→ **WHAT TO DO**
Where a line of the listing below includes the word "with", reproduce that line.

--*--

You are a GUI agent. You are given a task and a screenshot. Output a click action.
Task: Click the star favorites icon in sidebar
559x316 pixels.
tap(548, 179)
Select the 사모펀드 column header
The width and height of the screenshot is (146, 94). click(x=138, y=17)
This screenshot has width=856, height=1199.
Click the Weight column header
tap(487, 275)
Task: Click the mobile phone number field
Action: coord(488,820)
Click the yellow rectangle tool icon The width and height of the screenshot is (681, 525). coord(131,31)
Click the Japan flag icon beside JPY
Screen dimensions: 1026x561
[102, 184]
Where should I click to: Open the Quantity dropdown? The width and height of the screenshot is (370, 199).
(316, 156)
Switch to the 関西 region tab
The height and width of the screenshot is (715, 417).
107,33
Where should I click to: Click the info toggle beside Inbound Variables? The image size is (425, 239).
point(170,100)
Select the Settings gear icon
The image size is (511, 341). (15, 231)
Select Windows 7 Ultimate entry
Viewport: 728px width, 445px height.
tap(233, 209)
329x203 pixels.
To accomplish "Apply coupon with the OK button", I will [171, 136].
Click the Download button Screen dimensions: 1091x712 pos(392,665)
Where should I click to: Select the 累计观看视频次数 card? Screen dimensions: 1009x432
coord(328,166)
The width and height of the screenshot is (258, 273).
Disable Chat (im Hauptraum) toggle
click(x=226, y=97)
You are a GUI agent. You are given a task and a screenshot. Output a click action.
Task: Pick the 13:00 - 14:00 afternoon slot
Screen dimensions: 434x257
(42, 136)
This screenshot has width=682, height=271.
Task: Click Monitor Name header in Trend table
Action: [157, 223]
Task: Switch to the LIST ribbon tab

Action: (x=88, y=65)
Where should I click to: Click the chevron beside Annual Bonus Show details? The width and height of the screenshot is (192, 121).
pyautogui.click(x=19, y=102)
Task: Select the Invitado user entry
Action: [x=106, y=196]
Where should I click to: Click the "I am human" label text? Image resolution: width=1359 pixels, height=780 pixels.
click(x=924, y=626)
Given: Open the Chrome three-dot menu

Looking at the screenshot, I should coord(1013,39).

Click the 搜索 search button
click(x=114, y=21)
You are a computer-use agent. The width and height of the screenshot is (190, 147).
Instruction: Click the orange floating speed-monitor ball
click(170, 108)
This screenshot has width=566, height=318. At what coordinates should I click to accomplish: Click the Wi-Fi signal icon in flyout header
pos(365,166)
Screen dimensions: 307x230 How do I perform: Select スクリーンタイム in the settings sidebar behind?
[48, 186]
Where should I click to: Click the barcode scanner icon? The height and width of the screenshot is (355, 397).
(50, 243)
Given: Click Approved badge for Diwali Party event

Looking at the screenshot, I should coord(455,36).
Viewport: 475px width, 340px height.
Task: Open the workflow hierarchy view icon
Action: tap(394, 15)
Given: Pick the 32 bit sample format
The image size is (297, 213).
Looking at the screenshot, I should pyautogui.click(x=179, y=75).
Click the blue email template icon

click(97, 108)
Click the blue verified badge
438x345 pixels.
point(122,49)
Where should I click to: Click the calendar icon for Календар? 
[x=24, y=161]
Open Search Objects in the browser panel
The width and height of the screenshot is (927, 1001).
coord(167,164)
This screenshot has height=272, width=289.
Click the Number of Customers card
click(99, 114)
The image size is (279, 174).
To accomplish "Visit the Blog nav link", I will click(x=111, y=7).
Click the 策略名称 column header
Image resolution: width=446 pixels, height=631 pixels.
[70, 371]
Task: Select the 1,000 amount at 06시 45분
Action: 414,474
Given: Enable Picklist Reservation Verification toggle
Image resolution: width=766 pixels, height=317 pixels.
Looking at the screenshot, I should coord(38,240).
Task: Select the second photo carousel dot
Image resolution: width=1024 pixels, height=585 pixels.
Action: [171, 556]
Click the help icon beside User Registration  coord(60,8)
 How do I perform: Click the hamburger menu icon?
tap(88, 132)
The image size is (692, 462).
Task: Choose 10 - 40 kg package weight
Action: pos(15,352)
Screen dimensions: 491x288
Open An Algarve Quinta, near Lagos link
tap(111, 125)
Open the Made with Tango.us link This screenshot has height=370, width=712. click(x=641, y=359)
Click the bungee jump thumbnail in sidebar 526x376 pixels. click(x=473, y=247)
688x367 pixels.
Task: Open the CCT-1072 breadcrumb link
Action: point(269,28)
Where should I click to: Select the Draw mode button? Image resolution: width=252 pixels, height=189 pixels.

--*--

→ **SOLVED EXERCISE**
To accomplish "Apply coupon with the OK button", I will [171, 136].
Open the Made with Tango.us link This screenshot has height=370, width=712. click(x=641, y=359)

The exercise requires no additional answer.